Think again. Value investing does just fine in recessions.
That’s the word from Ben Inker, co-head of asset allocation at GMO, who recently took aim at the long-held view that the value style of investing underperforms when the economy tanks.
“A common perception is that value stocks are more cyclical and therefore more vulnerable to economic downturn,” he said in a white paper. “We find that this conventional wisdom is false.”
Value is often associated with economically sensitive “cyclical” stocks—companies that follow the trend of the economy, prospering when it does well and struggling when growth falters.
It seems intuitive that cyclical stocks would have a hard time in a downturn. If a recession does materialize, that hurts the businesses whose sales and earnings are more sensitive to changes in economic growth.
But Inker looked at the performance of value across a range of recessions from the past 50 years and found no empirical evidence that value stocks consistently underperform during recessions.

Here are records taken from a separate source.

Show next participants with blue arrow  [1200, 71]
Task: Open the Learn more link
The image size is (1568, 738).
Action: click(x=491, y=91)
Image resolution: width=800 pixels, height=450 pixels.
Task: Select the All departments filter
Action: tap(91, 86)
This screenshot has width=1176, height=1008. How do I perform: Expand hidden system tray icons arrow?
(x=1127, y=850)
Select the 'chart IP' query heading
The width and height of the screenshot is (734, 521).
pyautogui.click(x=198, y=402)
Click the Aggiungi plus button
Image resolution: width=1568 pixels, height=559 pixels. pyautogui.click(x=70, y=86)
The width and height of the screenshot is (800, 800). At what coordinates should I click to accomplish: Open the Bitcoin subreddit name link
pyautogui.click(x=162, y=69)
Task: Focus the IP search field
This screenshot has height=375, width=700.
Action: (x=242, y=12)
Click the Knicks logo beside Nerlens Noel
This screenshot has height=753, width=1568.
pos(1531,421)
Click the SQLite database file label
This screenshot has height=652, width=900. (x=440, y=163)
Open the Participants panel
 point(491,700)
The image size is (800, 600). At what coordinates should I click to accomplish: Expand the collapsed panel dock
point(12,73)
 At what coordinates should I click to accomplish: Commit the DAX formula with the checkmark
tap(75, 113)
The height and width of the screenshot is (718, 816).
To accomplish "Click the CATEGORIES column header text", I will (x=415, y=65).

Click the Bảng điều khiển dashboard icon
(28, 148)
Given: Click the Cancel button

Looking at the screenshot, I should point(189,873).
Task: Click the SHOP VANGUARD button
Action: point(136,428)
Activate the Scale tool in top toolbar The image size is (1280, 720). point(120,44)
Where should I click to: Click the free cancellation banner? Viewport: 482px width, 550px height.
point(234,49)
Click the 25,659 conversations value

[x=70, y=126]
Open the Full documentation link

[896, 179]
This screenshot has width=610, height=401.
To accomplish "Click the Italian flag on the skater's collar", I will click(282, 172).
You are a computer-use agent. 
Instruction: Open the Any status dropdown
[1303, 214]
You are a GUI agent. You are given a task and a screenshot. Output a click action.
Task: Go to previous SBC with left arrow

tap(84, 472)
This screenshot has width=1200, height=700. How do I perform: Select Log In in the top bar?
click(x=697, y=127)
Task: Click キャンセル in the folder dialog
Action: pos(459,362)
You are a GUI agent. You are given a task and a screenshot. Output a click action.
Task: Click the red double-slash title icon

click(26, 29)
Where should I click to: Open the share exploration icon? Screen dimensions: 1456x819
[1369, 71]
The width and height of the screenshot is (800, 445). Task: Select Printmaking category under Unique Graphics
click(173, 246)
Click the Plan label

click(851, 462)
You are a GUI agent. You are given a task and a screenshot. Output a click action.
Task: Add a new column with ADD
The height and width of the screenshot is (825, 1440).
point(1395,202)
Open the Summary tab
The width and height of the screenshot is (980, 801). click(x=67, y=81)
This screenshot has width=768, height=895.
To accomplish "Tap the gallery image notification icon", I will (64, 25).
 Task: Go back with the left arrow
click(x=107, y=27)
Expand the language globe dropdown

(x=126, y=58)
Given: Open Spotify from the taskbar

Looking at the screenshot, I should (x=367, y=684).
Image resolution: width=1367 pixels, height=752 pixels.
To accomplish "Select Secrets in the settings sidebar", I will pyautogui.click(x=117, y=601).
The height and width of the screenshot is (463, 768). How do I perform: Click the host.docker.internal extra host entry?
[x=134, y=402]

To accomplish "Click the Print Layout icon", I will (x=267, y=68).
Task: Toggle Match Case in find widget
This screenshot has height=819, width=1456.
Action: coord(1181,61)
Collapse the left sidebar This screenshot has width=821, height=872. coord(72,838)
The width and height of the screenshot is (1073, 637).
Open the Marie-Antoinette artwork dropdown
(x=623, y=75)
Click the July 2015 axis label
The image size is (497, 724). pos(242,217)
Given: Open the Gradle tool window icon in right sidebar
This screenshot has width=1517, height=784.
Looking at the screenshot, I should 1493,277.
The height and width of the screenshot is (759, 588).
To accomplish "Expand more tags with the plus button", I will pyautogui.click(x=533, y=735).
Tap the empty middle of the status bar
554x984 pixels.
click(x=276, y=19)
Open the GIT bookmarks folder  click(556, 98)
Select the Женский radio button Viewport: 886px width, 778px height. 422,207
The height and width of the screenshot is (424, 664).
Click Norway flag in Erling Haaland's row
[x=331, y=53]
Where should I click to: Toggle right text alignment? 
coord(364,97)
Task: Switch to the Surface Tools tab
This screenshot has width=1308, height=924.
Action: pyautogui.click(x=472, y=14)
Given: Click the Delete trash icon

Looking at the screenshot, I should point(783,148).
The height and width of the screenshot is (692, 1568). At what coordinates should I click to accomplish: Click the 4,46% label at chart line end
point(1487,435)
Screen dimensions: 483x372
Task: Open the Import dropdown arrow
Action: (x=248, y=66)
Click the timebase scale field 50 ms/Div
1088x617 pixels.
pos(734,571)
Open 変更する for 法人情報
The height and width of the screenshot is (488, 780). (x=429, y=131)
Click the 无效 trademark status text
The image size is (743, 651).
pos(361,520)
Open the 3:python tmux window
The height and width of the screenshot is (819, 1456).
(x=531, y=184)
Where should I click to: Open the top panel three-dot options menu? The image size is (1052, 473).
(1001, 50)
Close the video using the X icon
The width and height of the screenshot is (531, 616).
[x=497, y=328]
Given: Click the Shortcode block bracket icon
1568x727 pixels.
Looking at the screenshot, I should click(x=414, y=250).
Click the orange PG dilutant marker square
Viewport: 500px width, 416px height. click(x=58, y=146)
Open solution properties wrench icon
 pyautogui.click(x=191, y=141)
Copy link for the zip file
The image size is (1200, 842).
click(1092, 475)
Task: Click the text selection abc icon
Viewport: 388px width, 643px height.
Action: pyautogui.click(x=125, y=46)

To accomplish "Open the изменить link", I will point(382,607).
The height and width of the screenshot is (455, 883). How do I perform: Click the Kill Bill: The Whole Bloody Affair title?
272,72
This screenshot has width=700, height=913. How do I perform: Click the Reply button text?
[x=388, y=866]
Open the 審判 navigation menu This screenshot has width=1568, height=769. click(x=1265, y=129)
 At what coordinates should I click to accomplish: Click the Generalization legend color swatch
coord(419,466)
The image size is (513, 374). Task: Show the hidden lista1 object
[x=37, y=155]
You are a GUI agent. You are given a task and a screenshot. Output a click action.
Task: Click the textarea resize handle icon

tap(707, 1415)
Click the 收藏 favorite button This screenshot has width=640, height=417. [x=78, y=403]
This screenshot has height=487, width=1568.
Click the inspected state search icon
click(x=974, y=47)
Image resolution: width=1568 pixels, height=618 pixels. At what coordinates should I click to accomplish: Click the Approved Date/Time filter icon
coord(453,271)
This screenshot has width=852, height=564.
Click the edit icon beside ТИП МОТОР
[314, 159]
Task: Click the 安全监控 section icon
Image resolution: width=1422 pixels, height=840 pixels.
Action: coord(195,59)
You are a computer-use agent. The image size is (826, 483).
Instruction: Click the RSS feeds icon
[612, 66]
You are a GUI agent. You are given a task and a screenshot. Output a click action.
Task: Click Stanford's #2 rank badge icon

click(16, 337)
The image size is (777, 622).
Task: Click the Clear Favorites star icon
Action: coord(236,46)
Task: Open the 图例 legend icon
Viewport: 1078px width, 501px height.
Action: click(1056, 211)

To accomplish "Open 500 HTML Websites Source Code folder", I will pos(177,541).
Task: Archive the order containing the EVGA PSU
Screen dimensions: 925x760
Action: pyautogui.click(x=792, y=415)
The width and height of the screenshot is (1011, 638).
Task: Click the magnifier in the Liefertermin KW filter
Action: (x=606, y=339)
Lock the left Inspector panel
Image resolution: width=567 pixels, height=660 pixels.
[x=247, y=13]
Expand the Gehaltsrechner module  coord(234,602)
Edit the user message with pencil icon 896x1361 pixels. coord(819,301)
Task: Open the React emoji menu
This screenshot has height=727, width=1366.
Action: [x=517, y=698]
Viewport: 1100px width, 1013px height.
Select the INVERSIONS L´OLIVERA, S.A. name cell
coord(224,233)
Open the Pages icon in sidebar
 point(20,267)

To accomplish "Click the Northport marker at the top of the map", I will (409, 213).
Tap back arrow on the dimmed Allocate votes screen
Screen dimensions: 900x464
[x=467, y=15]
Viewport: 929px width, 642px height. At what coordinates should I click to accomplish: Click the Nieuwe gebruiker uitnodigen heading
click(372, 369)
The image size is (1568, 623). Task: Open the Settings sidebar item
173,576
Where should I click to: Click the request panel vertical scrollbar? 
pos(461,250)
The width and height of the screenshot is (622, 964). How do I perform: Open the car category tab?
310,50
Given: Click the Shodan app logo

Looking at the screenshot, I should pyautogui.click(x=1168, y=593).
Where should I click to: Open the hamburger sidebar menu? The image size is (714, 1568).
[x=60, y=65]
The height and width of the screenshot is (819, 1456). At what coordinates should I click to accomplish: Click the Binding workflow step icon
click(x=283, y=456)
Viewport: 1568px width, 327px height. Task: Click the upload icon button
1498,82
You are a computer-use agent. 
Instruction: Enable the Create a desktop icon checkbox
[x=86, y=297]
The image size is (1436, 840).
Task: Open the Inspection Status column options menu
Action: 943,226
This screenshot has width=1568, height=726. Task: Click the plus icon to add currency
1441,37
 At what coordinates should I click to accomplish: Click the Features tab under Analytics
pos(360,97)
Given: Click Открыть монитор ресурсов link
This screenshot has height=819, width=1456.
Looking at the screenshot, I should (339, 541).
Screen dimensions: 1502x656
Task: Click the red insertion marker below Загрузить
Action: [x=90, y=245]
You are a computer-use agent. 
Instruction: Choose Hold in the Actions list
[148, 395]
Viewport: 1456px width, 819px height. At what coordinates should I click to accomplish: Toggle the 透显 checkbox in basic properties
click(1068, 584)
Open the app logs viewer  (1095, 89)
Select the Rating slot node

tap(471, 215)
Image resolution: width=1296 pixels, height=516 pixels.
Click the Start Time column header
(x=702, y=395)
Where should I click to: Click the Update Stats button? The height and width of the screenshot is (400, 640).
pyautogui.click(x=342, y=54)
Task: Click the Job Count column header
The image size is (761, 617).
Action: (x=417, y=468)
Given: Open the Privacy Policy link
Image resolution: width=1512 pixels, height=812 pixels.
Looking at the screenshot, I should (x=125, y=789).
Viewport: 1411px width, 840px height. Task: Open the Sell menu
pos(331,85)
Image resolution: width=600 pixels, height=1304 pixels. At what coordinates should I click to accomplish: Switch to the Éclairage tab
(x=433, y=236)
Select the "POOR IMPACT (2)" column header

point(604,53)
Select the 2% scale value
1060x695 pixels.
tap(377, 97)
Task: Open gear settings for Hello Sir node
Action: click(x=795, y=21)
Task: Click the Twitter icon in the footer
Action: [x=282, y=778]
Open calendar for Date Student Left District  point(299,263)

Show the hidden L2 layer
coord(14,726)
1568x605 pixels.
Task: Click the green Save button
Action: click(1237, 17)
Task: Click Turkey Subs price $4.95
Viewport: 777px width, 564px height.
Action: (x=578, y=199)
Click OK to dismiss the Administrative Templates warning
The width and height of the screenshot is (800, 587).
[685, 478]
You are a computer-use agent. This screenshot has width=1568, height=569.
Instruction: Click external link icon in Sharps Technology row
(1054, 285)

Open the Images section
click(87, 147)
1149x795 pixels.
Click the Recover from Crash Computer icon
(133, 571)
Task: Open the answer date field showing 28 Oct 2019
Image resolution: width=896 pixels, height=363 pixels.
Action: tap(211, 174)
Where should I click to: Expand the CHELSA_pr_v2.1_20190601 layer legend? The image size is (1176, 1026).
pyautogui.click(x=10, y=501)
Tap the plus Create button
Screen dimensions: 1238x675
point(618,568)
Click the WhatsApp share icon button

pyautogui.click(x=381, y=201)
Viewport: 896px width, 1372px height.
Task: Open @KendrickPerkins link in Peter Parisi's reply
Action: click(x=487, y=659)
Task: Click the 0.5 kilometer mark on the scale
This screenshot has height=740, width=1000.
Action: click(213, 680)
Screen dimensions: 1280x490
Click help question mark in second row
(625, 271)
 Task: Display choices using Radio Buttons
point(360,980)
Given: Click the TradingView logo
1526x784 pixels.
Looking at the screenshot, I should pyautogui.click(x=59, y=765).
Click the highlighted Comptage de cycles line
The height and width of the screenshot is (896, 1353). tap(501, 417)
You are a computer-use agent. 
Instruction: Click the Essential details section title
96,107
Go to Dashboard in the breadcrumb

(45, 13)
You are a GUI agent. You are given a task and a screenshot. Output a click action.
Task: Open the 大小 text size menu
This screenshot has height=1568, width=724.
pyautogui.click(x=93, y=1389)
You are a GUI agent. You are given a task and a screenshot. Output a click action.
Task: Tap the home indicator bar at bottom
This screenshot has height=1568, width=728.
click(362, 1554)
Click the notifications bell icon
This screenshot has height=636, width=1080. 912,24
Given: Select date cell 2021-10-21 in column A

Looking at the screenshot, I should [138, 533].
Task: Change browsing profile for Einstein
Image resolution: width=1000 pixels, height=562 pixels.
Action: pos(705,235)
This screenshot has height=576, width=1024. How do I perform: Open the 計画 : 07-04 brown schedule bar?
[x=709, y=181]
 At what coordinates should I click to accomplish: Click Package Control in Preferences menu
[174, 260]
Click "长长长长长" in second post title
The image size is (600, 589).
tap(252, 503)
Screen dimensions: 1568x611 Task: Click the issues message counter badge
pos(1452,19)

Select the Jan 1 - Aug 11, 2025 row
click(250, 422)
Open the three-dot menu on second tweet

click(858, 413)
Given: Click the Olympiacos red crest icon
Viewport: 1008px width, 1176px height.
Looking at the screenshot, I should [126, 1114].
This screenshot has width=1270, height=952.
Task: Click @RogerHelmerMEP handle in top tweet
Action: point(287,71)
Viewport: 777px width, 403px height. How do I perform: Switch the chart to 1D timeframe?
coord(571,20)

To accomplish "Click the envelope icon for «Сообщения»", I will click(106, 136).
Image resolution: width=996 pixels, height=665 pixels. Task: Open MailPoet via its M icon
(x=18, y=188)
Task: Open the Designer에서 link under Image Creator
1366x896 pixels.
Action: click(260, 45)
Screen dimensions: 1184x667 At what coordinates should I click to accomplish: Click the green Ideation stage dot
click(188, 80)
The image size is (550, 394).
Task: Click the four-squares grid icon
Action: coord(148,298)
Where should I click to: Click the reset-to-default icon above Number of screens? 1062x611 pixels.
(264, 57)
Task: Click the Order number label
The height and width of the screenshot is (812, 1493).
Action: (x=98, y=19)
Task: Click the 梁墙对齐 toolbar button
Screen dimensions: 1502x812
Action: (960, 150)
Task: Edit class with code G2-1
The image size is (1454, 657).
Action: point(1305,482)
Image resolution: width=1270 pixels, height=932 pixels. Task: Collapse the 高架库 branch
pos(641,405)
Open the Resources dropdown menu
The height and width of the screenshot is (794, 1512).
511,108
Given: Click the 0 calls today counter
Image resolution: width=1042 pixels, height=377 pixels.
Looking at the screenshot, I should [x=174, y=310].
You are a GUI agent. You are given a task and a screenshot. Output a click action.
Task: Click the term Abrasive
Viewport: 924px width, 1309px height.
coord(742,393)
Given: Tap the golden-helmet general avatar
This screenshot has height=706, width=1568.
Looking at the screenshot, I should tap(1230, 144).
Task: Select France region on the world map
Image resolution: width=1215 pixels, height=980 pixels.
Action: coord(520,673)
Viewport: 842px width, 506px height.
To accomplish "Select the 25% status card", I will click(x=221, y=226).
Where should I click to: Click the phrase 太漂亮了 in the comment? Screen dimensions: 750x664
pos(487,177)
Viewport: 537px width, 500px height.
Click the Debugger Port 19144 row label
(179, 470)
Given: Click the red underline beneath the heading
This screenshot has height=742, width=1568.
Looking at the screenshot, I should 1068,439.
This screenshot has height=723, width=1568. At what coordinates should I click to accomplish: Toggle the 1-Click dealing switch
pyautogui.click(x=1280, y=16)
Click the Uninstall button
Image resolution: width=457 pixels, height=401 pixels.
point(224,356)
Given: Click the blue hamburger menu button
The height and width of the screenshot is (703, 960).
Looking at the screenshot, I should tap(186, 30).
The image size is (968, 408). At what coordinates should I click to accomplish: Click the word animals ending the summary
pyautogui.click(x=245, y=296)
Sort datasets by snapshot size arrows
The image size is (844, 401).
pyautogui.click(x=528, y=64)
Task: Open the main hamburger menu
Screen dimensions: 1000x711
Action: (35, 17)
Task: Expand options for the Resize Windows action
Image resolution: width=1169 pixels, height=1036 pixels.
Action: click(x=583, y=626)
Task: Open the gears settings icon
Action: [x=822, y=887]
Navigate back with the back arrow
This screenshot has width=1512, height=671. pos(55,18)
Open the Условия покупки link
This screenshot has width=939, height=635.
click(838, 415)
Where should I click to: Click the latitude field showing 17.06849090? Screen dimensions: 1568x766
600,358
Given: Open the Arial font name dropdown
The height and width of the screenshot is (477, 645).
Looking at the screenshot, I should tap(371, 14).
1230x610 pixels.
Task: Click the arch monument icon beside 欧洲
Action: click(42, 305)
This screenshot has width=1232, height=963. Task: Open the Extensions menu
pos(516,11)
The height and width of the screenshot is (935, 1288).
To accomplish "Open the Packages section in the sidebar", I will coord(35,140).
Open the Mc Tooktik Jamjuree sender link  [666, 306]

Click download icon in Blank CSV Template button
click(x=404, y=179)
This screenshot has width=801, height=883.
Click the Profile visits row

“Growth companies are every bit as likely to disappoint in a recession as value companies are, and that means the value companies aren’t uniquely vulnerable in recessions, everybody is vulnerable in recessions,” Inker said in an interview.
“If we are in a world where a lot of companies are going to be disappointing, that is very likely to be more painful for the growth companies than the value companies because it just hurts more to be a disappointing growth company,” he added. “Value companies have the benefit that nobody expects very much of them.”